_Exercise aim_: From the listing below, set down exactly the lines between the one holding "Task: Open 팝업 관리 from the sidebar" and the one holding "Task: Click the 'Applicable time zone' label", inclusive. No other line is wanted.

>>>

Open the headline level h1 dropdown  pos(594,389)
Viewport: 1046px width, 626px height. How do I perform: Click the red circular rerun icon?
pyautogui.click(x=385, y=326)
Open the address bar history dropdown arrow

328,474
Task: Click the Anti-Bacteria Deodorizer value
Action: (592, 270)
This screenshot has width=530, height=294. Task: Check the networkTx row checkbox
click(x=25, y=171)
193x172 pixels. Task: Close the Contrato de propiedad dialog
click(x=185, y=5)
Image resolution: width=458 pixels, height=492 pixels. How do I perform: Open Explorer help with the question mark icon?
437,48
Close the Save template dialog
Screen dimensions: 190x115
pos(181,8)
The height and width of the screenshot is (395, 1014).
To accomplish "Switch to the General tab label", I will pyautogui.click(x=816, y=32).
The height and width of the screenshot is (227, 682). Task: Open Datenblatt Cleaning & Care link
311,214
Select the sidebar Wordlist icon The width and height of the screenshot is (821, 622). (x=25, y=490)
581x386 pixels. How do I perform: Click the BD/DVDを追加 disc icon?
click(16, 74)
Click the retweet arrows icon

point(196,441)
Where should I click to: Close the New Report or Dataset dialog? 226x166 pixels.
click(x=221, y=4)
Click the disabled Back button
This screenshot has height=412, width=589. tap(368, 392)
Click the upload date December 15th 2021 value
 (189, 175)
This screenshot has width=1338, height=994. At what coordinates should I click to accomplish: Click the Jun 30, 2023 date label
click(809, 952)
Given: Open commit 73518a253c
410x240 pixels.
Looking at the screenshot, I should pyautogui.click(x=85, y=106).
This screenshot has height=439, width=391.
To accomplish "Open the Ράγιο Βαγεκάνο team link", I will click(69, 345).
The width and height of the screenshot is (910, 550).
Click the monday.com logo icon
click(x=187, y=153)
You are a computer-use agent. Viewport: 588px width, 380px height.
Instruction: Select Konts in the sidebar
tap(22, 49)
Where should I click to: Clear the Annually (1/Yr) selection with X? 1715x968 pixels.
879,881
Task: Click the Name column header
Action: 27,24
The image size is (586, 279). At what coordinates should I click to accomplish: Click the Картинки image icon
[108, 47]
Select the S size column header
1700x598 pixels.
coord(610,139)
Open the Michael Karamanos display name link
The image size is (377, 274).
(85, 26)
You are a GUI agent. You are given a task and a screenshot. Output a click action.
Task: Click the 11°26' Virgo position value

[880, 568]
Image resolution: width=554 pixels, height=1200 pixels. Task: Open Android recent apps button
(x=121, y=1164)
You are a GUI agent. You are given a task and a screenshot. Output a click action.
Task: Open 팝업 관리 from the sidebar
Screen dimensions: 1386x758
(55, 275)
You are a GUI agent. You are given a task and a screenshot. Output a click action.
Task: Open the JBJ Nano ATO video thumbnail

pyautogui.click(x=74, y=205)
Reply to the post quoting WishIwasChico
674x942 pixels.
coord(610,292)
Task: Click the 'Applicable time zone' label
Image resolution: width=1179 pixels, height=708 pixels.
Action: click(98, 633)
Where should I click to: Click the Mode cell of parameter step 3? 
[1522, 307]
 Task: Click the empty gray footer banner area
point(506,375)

<<<

_Completed exercise_:
Task: Open 팝업 관리 from the sidebar
Screen dimensions: 1386x758
(55, 275)
You are a GUI agent. You are given a task and a screenshot. Output a click action.
Task: Open the JBJ Nano ATO video thumbnail

pyautogui.click(x=74, y=205)
Reply to the post quoting WishIwasChico
674x942 pixels.
coord(610,292)
Task: Click the 'Applicable time zone' label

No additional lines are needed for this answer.